TASK REQUIREMENTS:
Scan the entries below for the string "Google" and copy every line where it turns up.

'''

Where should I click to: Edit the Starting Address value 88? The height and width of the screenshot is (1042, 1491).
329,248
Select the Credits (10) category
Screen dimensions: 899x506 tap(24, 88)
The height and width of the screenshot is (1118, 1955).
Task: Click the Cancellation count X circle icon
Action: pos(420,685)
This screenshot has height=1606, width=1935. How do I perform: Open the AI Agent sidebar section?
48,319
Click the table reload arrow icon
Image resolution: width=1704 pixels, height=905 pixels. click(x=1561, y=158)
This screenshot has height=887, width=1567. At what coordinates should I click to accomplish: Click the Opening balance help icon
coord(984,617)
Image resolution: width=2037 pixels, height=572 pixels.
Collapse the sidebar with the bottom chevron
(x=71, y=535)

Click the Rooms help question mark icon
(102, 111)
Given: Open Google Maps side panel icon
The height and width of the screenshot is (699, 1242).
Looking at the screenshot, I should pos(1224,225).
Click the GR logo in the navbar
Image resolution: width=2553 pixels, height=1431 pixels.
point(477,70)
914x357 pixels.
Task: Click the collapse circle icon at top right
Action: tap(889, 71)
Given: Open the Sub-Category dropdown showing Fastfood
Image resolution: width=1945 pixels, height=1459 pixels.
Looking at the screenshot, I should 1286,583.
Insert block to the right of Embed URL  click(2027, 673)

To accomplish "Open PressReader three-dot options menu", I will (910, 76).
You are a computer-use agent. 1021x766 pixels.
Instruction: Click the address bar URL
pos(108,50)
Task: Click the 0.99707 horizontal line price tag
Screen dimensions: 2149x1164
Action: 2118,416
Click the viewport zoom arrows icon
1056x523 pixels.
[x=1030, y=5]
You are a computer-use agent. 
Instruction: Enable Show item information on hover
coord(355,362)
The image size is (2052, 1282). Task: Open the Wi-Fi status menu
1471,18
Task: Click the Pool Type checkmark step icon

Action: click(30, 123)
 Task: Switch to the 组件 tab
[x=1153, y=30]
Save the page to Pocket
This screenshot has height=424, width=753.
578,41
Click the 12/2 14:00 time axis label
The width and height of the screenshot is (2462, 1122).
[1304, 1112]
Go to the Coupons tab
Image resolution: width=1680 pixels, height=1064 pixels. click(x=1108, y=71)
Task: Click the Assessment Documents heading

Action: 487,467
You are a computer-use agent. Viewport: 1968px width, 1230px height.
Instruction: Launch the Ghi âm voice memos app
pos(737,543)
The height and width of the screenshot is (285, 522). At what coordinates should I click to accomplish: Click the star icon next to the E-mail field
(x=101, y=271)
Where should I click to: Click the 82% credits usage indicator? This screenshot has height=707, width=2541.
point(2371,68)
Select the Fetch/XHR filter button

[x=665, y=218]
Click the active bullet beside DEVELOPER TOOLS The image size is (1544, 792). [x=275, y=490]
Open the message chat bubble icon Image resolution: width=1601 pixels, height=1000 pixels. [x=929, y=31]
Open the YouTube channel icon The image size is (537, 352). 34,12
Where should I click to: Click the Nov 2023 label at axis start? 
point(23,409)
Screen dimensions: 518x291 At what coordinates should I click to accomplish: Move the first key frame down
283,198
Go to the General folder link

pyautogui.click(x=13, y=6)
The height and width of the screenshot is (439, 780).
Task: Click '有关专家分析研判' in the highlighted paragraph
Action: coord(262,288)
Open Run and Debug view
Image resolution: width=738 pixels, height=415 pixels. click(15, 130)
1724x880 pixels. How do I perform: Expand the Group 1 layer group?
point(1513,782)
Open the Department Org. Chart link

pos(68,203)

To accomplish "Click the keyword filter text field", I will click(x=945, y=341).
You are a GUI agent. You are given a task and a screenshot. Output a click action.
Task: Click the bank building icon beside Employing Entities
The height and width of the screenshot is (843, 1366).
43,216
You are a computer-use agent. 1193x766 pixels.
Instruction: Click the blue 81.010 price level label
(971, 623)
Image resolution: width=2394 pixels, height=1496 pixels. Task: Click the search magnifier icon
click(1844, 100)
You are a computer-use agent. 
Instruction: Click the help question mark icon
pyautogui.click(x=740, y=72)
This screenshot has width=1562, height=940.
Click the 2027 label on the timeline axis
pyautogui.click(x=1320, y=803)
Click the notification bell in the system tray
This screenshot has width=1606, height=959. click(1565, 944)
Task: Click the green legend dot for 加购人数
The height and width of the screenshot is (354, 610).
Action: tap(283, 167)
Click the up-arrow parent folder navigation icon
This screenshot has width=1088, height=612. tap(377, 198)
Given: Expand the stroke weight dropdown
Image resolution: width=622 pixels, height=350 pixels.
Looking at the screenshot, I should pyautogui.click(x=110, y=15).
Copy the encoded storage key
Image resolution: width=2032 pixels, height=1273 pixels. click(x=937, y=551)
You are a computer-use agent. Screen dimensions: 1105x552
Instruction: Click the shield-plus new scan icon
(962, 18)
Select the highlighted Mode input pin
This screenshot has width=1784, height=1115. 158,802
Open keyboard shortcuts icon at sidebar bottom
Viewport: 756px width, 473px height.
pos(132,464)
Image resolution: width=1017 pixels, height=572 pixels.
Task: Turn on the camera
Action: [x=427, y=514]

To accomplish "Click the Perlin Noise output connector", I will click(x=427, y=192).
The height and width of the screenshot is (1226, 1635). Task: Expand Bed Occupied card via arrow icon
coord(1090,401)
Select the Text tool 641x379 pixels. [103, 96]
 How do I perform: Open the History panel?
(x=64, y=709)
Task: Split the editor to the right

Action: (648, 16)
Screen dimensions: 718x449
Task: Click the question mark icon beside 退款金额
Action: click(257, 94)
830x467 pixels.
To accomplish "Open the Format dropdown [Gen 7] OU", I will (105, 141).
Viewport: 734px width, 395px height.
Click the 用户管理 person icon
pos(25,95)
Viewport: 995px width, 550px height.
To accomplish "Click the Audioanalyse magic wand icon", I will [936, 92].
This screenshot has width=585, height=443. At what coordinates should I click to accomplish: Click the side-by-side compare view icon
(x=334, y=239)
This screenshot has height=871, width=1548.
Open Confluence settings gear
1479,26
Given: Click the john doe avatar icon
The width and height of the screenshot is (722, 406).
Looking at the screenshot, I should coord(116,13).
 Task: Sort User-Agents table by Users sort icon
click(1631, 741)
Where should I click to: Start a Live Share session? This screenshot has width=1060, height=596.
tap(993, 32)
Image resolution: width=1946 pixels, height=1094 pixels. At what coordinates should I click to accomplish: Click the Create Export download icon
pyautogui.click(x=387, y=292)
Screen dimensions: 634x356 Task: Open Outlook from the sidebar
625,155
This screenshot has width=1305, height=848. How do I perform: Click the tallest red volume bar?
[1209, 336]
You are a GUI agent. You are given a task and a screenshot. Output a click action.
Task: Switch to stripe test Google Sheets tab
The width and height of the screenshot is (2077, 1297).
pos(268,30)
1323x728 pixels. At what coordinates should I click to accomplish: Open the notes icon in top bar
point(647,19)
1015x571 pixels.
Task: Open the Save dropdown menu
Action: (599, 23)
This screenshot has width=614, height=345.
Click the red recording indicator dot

'''

SOLUTION FOR THIS TASK:
Given: Open Google Maps side panel icon
Task: Switch to stripe test Google Sheets tab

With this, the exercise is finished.